[Stored data entries]
══════
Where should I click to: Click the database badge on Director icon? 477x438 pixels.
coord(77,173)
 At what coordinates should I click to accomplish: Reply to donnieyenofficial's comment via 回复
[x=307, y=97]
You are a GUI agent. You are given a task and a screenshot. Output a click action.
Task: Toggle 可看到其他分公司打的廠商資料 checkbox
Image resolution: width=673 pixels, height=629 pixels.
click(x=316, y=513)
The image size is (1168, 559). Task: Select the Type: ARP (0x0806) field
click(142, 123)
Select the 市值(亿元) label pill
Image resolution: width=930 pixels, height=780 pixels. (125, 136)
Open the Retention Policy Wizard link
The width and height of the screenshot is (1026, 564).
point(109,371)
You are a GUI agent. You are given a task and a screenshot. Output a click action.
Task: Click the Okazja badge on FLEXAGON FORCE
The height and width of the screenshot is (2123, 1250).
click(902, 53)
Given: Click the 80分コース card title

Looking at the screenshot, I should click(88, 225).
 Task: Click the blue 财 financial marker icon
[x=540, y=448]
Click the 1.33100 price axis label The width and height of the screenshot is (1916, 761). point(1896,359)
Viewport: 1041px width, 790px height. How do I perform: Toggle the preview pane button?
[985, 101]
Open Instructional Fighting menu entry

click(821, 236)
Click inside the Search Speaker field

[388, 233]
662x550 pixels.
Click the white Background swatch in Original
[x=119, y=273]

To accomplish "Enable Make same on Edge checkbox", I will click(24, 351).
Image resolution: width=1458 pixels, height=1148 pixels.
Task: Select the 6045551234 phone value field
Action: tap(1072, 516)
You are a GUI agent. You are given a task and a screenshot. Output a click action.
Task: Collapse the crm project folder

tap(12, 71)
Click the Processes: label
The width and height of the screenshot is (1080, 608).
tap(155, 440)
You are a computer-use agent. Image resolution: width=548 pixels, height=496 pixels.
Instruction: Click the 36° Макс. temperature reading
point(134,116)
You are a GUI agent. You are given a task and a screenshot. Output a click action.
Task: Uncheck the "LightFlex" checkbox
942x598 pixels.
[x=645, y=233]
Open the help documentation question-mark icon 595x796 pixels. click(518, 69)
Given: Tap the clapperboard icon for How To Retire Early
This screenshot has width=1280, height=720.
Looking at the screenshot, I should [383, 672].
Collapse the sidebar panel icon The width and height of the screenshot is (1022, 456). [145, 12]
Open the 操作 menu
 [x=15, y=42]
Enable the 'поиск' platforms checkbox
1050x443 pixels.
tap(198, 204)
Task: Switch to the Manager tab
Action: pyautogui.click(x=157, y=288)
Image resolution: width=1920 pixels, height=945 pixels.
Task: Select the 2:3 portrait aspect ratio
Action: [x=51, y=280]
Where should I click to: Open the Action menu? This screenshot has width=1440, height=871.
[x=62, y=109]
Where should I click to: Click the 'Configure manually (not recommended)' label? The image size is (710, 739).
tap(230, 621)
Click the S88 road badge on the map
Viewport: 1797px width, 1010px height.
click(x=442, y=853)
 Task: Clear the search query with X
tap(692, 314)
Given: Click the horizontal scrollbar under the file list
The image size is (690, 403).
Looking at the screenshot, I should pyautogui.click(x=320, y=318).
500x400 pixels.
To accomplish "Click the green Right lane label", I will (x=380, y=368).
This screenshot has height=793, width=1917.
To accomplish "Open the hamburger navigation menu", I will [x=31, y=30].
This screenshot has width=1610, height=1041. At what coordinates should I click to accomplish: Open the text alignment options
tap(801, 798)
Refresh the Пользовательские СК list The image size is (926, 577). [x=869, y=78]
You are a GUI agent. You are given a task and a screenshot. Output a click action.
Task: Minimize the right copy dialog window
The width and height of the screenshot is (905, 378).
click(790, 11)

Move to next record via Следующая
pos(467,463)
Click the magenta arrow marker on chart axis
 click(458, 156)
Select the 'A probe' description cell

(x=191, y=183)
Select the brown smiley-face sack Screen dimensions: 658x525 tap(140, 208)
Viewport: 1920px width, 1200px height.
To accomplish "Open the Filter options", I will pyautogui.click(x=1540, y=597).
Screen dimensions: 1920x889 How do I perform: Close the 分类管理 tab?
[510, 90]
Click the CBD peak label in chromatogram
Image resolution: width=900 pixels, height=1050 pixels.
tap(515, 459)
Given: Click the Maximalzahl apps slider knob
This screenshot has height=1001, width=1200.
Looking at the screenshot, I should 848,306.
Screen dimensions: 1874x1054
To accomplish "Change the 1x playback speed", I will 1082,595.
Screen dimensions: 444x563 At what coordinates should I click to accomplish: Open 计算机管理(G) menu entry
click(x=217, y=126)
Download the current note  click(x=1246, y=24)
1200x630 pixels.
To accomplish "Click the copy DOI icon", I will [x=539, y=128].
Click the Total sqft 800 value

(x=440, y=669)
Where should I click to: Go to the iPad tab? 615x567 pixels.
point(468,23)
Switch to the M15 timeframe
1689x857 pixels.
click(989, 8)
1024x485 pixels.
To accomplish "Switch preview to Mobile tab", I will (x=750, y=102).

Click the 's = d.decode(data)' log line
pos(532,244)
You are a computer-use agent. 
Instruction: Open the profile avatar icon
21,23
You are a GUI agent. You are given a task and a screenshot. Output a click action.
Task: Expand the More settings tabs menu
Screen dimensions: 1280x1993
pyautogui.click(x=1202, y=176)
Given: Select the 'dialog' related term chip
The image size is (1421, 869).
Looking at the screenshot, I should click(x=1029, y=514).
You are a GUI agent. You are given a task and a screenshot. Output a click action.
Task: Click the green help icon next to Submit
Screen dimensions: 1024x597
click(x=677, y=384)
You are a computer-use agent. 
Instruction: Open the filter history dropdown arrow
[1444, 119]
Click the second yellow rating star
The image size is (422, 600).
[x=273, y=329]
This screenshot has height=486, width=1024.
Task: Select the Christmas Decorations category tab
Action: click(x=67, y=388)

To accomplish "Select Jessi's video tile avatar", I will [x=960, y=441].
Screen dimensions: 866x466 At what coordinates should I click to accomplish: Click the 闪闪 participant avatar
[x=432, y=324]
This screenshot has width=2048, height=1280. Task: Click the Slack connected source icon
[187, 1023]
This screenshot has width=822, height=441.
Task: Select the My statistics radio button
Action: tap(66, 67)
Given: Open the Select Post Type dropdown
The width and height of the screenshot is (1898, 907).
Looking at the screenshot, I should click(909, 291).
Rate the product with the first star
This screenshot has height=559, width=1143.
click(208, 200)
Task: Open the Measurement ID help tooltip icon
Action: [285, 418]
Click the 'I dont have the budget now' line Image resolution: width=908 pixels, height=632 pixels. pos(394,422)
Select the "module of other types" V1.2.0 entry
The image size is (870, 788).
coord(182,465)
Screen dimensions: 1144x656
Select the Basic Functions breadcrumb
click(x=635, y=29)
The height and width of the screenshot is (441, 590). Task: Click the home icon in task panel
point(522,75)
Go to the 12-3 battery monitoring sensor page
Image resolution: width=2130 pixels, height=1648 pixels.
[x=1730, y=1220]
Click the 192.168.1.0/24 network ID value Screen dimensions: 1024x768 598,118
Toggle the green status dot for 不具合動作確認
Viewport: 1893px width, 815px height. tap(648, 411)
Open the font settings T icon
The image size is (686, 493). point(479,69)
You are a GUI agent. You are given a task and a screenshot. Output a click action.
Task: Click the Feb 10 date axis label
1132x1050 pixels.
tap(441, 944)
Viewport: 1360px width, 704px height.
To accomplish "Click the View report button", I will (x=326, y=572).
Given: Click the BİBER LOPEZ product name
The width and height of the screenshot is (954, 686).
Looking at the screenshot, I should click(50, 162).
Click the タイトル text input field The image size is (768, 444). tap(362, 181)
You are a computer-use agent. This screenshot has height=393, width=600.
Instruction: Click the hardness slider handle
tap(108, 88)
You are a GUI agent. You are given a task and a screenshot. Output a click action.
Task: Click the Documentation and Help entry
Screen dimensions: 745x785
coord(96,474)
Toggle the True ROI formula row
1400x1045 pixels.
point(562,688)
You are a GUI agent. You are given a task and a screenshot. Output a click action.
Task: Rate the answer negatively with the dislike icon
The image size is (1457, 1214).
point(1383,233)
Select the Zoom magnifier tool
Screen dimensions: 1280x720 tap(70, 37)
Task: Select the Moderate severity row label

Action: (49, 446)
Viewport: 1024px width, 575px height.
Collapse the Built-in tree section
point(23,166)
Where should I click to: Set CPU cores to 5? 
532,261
══════
» Work instructions: Copy out each line of the records where the word "computer" appears.

» Finished exercise:
You are a computer-use agent. Image resolution: width=548 pixels, height=496 pixels.
You are a computer-use agent. 
You are a computer-use agent. 
You are a computer-use agent. This screenshot has height=393, width=600.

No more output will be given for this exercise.